Les liposomes permettent de faire varier la composition lipidique afin de reproduire des compositions variables qui pourraient mimer des processus de changement de composition dans le vivant (expl : cancer).
Dépôt des liposomes
- Mélange de lipide que l’on met sur une surface de couche d’agarose sèche
- Auto-organisation très rapide
- Possibilité de faire varier leur taille en fonction de l’épaisseur de la couche d’agarose
Normalisation du signal (pas normalisation entre les laboratoires avec seuil…etc)
Permet de voir s’il y’a une variation.
On prend une protéine fluorescente ou une protéine de fusion (avec la GFP) de la protéine qui nous intéresse.
On détermine le nombre de protéine tag GFP et on regarde la fluorescence de la protéine et aussi des liposomes seuls.

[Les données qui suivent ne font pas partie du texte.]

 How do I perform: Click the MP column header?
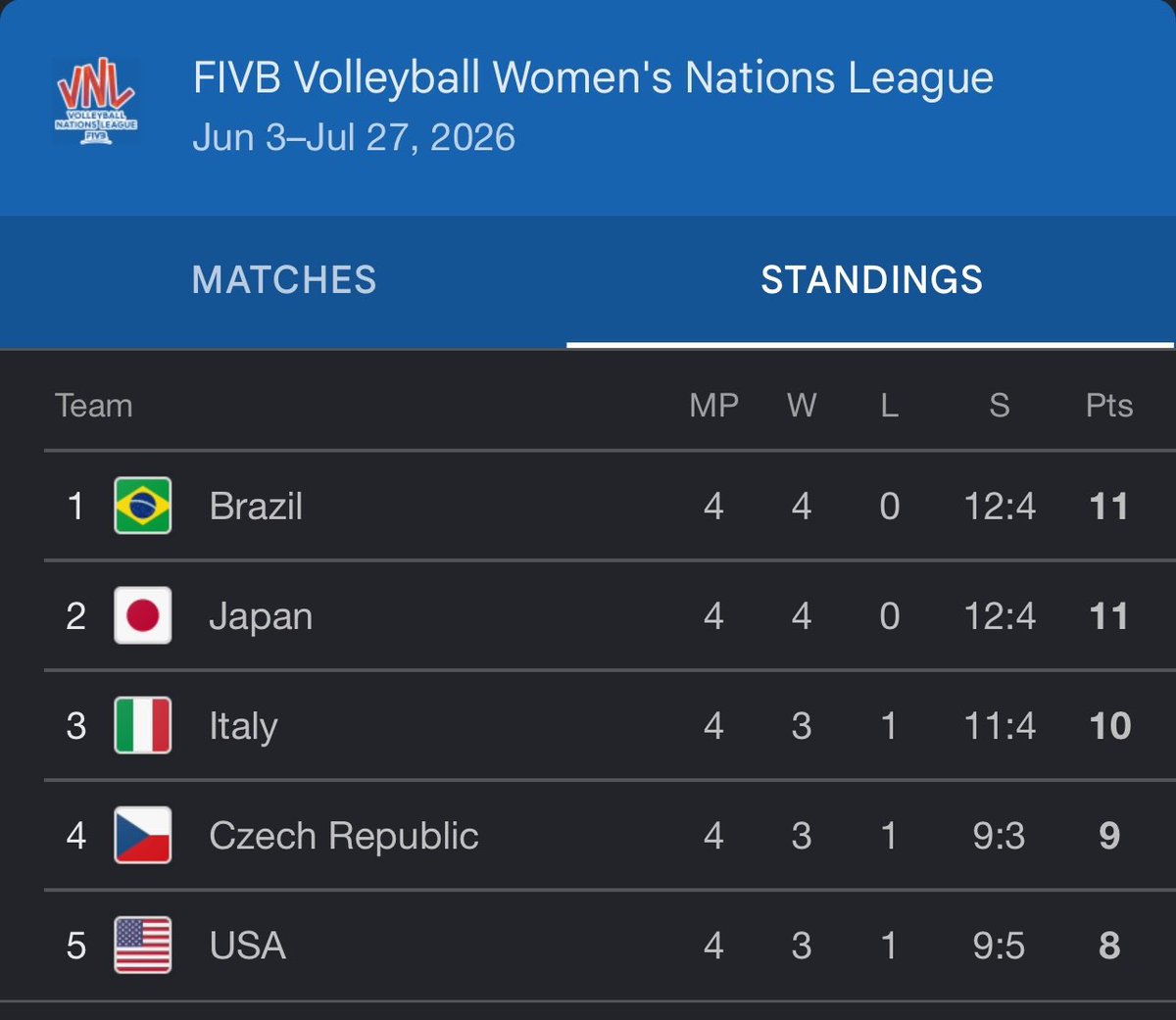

On fait une analyse d’image, une normalisation pour ramener le nombre de protéine à la quantité de liposome sur le spot. Car ce que l’on suit au microscope c’est les liposomes mais dur de les compter. Donc on utilise la fluorescence des liposomes.
Protéine (GFP) / Marqueurs de liposome = Intensité de fixation normalisée (NBI)